MIT Technology Review Explains: Let our writers untangle the complex, messy world of technology to help you understand what’s coming next. You can read more from the series here.

When ChatGPT was first released, everyone in AI was talking about the new generation of AI assistants. But over the past year, that excitement has turned to a new target: AI agents. 

Agents featured prominently in Google’s annual I/O conference in May, when the company unveiled its new AI agent called Astra, which allows users to interact with it using audio and video. OpenAI’s new GPT-4o model has also been called an AI agent.  

And it’s not just hype, although there is definitely some of that too. Tech companies are plowing vast sums into creating AI agents, and their research efforts could usher in the kind of useful AI we have been dreaming about for decades. Many experts, including Sam Altman, say they are the next big thing.   

But what are they? And how can we use them? 

How are they defined? 

It is still early days for research into AI agents, and the field does not have a definitive definition for them. But simply, they are AI models and algorithms that can autonomously make decisions in a dynamic world, says Jim Fan, a senior research scientist at NVIDIA who leads the company’s AI agents initiative. 

The grand vision for AI agents is a system that can execute a vast range of tasks, much like a human assistant can. In the future, it could help you book your vacation, but it will also remember if you prefer swanky hotels, so it will only suggest hotels that have four stars or more, then go ahead and book the one you pick from the range of options it offers you. It will then also suggest flights that work best with your calendar, and plan the itinerary for your trip based on your preferences. It could make a list of things to pack based on that plan and the weather forecast. It might even send your itinerary to any friends it knows live in your destination, and invite them along. In the workplace, it  could analyze your to-do list and execute tasks from it, such as sending calendar invites, memos or emails. 

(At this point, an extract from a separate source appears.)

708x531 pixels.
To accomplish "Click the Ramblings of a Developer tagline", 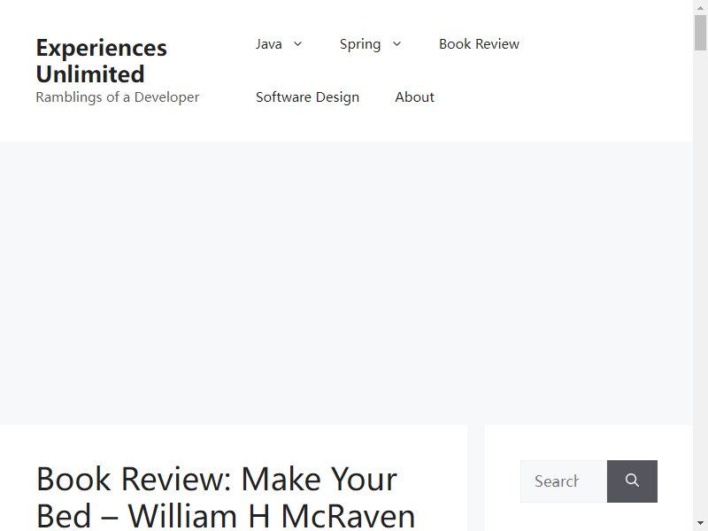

One vision for agents is that they are multimodal, meaning they can process language, audio and video. For example in Google’s Astra demo, users could point their smartphone cameras at things and ask the agent questions. The agent could respond to inputs across text, audio and video. 

Related work from others:  Latest from Google AI - Open Source Vizier: Towards reliable and flexible hyperparameter and blackbox optimization

These agents could also make processes smoother for businesses and public organizations, says David Barber, the director of the University College London Centre for Artificial Intelligence. For example, an AI agent might be able to function as a more sophisticated customer service bot. The current generation of language model-based assistants can only generate the next likely word in a sentence. But an AI agent would have the ability to act on natural language commands autonomously, and process customer service tasks without supervision. For example, the agent will be able to analyze customer complaint emails, and then know it needs to check the customer’s reference number, access databases such as customer relationship management and delivery systems to see whether the complaint is legitimate, and process it according to the company’s policies, Barber says. 

Broadly speaking, there are two different categories of agents: Software agents and embodied agents, says Fan. 

Software agents run on computers or mobile phones and use apps, much like the travel agent example above. “Those agents are very useful for office work or sending emails or having this chain of events going on,” he says. 

Embodied agents are agents that are situated in a 3D world, such as a video game or in a robot. These kinds of embodied agents might make video games more engaging as people can play with non-player characters that are controlled by AI. These sorts of agents could also help build more useful robots that could help us with everyday tasks at home, such as folding laundry and cooking meals. 

Fan was part of a team that built an embodied AI agent called MineDojo in the popular computer game Minecraft. Using a vast trove of data collected from the internet, Fan’s AI agent was able to learn new skills and tasks that allowed it to freely explore the virtual 3D world, and complete complex tasks such as encircling llamas with fences or scooping lava into a bucket. Video games are good proxies for the real world, as they require agents to understand physics, reasoning and common sense. 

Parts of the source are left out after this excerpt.